You can use Cucumber in a lot of different ways. You can use it as an acceptance test, an integration test. Usually you it's a mixture of both.
There are a lot of right and wrong ways to write Cucumber tests in my opinion. I think I have been writing Cucumber tests the wrong way until now and I am trying to improve that.
Here is the thing:
When it is evidently clear a user will have to log in for your app I think you should not include a step like that in your Cucumber test. To illustrate, instead of:
Scenario: View stock for a regular product
Given there is a product
When I log in
And I go to the product
Then I should see the product's total available stock
Write this:
Scenario: View stock for a regular product
Given there is a product
When I go to the product
Then I should see the product's total available stock
If you are writing Cucumber tests (and I can think of a lot of reasons why you would or you shouldn't) I think you should keep them as implicit as possible from your standpoint as a user.
If you're a regular user of the software you are writing, it's pretty obvious you need to log in if you need to do that for every action you are going to take in the application. Especially when it's some kind of business backend administration kind of app where there is no public facing page.
I do think you should create features like "Log in" and "Create account" to test those particular paths in your application.

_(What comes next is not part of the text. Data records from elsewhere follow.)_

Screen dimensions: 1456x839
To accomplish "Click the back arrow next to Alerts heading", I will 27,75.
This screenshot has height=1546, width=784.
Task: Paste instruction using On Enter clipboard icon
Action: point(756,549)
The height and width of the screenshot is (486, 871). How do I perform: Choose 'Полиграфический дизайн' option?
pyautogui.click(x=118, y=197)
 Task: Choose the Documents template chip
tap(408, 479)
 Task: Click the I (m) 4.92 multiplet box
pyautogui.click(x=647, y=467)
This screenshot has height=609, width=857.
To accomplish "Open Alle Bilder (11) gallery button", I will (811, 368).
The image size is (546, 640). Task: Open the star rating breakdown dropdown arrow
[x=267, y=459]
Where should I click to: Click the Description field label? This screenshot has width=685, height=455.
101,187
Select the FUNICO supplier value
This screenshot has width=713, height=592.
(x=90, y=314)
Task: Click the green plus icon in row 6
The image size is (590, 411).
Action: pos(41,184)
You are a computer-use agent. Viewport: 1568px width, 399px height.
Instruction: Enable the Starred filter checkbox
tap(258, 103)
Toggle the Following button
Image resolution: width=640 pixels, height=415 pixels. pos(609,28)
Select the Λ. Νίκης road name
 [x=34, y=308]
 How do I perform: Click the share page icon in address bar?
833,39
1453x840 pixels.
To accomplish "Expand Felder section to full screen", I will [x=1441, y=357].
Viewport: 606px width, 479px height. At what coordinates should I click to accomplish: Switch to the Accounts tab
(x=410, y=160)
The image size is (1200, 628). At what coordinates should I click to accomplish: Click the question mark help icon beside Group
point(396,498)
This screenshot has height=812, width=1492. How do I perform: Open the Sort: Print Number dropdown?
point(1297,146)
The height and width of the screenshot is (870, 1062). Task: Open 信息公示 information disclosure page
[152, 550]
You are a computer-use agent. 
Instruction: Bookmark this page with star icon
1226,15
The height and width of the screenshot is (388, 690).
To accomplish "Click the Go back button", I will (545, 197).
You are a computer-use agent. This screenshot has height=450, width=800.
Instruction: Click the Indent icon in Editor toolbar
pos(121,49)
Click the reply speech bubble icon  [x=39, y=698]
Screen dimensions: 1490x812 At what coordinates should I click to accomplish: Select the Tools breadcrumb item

However, when looking at the sample above, I think it's better to write a step like:
When /$I go to the product$/ do
step "I log in"
visit product_path(@product)
end
Maybe a good rule of thumb could be: When collaborating with a designer or sketching out a feature and explaining it to other people, would you actually draw out the logging in part? Or would you take that as out of scope for the sketch/mockup you are writing and assume it is obvious.